These ordinary experiences can makes us feel invincible and powerful.

I would feel that bravery time and time again: my first day of cross country practice as a freshman and feeling my eyes well up when what I thought was the run was actually just the warm-up. Then there was taking the baton at State Meet, with an entire team relying on me to help us get to the finals. I had to be a brave and scrappy college runner, finding my way. At each turn, there was a team. A group that made the bravery possible, that made it even more worth it.

This bravery isn’t unique. We all feel it when we do something scary. In the presence of a team, that bravery has the potential to magnify to feel otherworldly. The teammate whose triumph feels like your own. The little victory that we each share. The obstacle we finally get past that we all have a stake in. All these moments add up and stitch together to create the fabric of team magic.

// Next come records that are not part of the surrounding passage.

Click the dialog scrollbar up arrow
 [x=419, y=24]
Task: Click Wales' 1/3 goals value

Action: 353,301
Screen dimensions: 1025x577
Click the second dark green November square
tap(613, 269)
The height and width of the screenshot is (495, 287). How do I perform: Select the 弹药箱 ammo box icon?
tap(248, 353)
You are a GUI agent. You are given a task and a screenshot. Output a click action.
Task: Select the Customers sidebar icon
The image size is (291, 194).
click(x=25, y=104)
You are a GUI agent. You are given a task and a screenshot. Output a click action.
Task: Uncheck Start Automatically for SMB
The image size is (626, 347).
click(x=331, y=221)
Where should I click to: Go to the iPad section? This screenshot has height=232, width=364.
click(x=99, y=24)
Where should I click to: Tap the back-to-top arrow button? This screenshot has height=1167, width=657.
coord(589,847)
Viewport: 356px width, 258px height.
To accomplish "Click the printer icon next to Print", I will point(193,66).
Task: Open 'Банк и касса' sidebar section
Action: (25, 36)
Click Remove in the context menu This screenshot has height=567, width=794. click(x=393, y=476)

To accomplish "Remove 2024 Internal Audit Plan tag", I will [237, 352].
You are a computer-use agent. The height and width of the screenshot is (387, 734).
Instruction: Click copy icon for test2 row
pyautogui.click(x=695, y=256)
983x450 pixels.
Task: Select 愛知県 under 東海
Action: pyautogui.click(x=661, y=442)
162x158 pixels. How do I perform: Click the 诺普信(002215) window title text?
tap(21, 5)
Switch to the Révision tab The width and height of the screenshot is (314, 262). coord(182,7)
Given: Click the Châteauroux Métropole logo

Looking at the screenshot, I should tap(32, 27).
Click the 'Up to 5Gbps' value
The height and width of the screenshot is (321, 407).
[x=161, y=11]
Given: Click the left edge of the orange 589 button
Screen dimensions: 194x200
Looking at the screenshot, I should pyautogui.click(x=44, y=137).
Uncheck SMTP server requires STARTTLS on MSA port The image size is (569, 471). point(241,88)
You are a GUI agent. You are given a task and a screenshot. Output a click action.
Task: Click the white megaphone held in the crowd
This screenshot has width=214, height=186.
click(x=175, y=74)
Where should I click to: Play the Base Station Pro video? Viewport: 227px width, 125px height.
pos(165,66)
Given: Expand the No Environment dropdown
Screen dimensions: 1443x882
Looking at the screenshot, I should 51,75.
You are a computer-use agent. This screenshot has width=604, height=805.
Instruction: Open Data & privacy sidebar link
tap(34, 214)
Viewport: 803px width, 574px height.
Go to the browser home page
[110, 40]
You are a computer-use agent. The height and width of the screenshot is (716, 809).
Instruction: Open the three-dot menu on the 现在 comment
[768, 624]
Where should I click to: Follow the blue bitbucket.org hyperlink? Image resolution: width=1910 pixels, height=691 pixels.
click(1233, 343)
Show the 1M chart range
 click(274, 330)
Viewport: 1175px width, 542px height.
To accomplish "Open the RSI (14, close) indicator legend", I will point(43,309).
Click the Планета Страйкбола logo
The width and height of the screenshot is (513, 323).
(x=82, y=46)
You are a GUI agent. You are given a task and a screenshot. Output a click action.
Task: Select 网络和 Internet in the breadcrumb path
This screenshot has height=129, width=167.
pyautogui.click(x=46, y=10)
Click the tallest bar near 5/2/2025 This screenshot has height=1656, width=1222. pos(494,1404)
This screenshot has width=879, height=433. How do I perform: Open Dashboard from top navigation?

On the verge of starting our women’s running team, Arete, I get butterflies at the thought of team life again. It won’t be all consuming in the ways of childhood and college, but in that way it’s almost better. It’s something we get to make time for, not just something Mom signed us up for. It’s something we are a part of, once again, and this time the bravery, the camaraderie takes on a new adult life.

What being a part of Run Arete means:

That fire

The fire still burns. We’re older now, so we appreciate finding that fire, where as before it was expected. The turn of a last lap, the last minute of an interval. It’s alive and it’s nothing age or fitness can diminish. I can’t wait to see that fire light up in our team. Some will be slow to start, and others burning from the get-go, but the passion of revisiting team life ignites on day one.

The love

For teammates, for the sport, for something bigger than ourselves. Sharing the passion through such a raw and powerful activity fills hearts to the brim.

Bravery

Like that first day of soccer practice, we’ll be there to see each other through moments of bravery. Each moment—on any scale is something to celebrate. Hopping on the track for the first time in years, setting a PR, qualifying for a dream race. Each of these moments will take heart, sacrifice, failures, and triumphs. With the support of team, we share in those moments together.

Trust

When you join a team, there’s a certain amount of letting go and trusting the process. Trusting your teammates. Your coach. Creating a space that’s different than anything else in the day. And trusting each other to fill that space with exactly what we need: each other in the art of running.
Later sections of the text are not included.